(Provided information)

-- START --

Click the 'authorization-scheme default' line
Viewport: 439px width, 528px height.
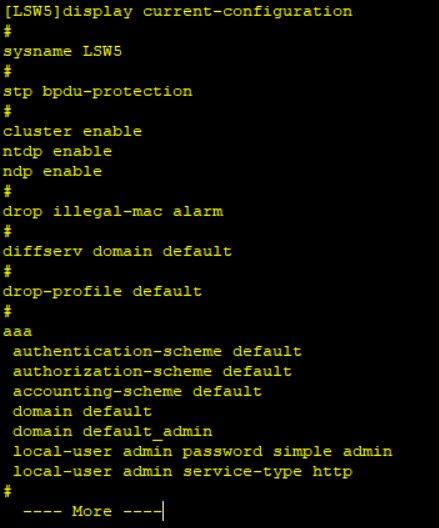152,371
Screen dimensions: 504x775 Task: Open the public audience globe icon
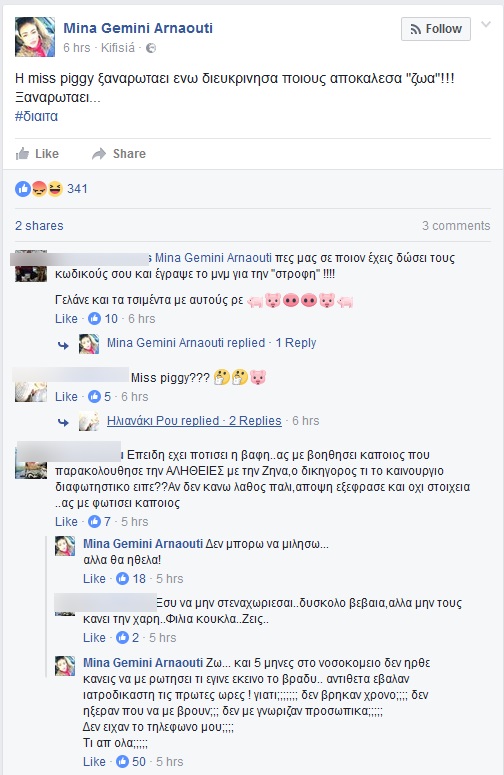(151, 48)

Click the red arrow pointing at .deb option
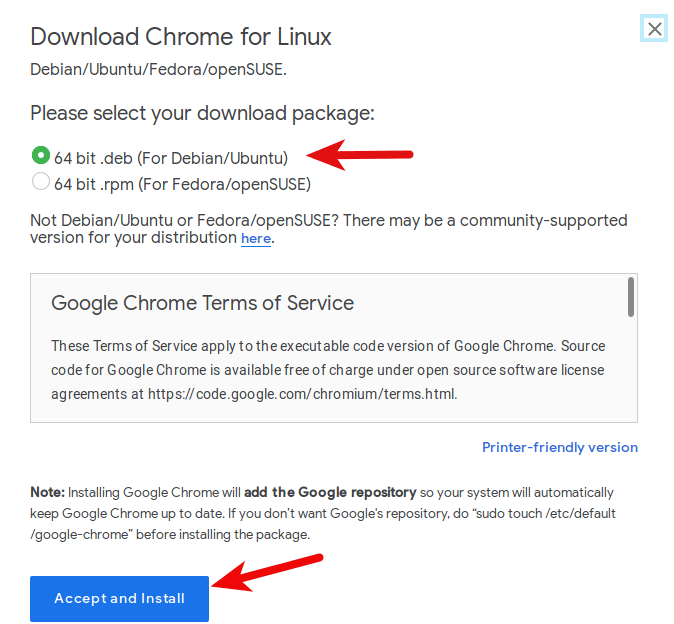tap(360, 155)
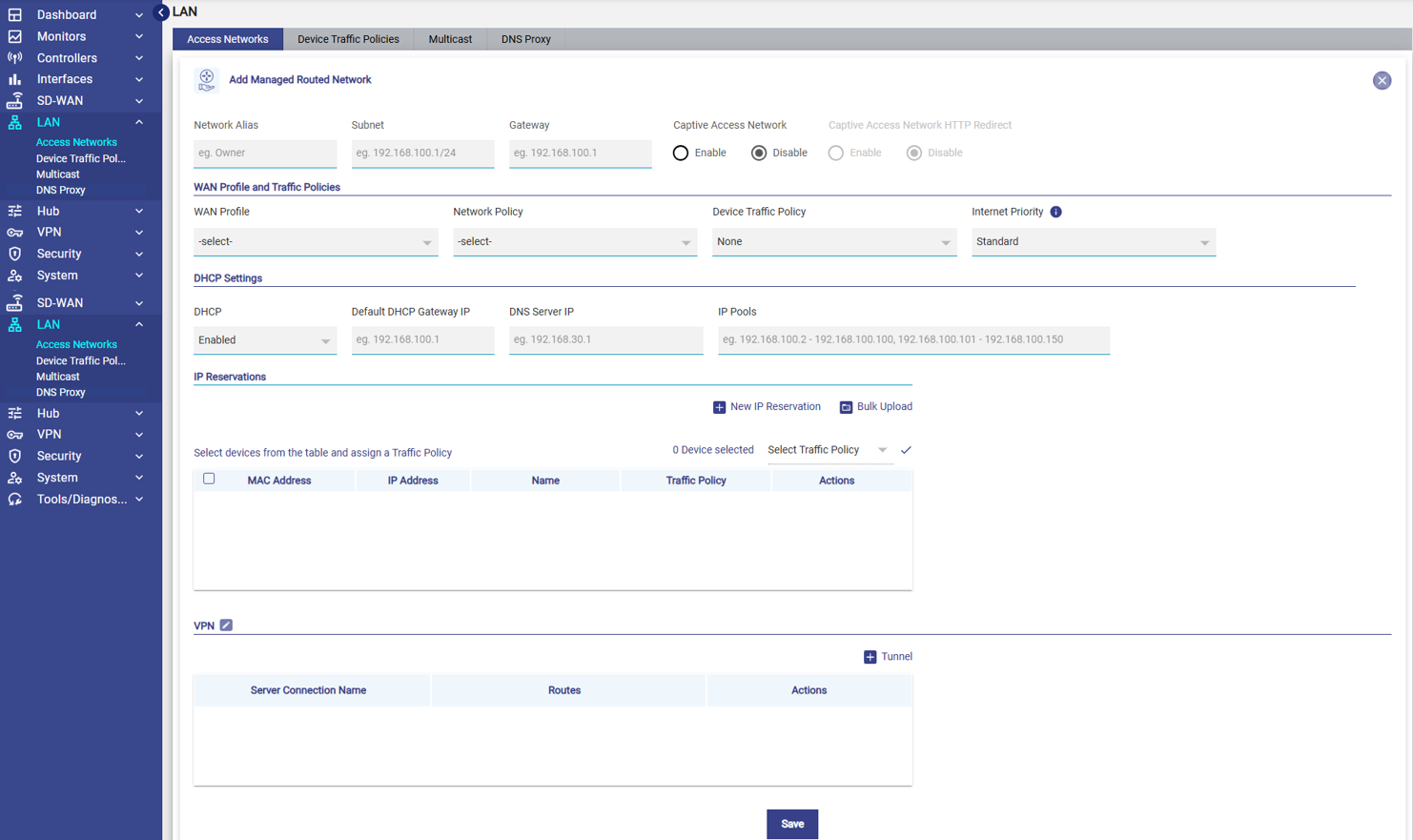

-- END --

(What the task requires) Change every "Click" in the material above to "Select" and give it back with nothing else altered. Omit the pictures.

(Worked answer)
Select the 'authorization-scheme default' line
Viewport: 439px width, 528px height.
152,371
Screen dimensions: 504x775 Task: Open the public audience globe icon
(151, 48)

Select the red arrow pointing at .deb option
tap(360, 155)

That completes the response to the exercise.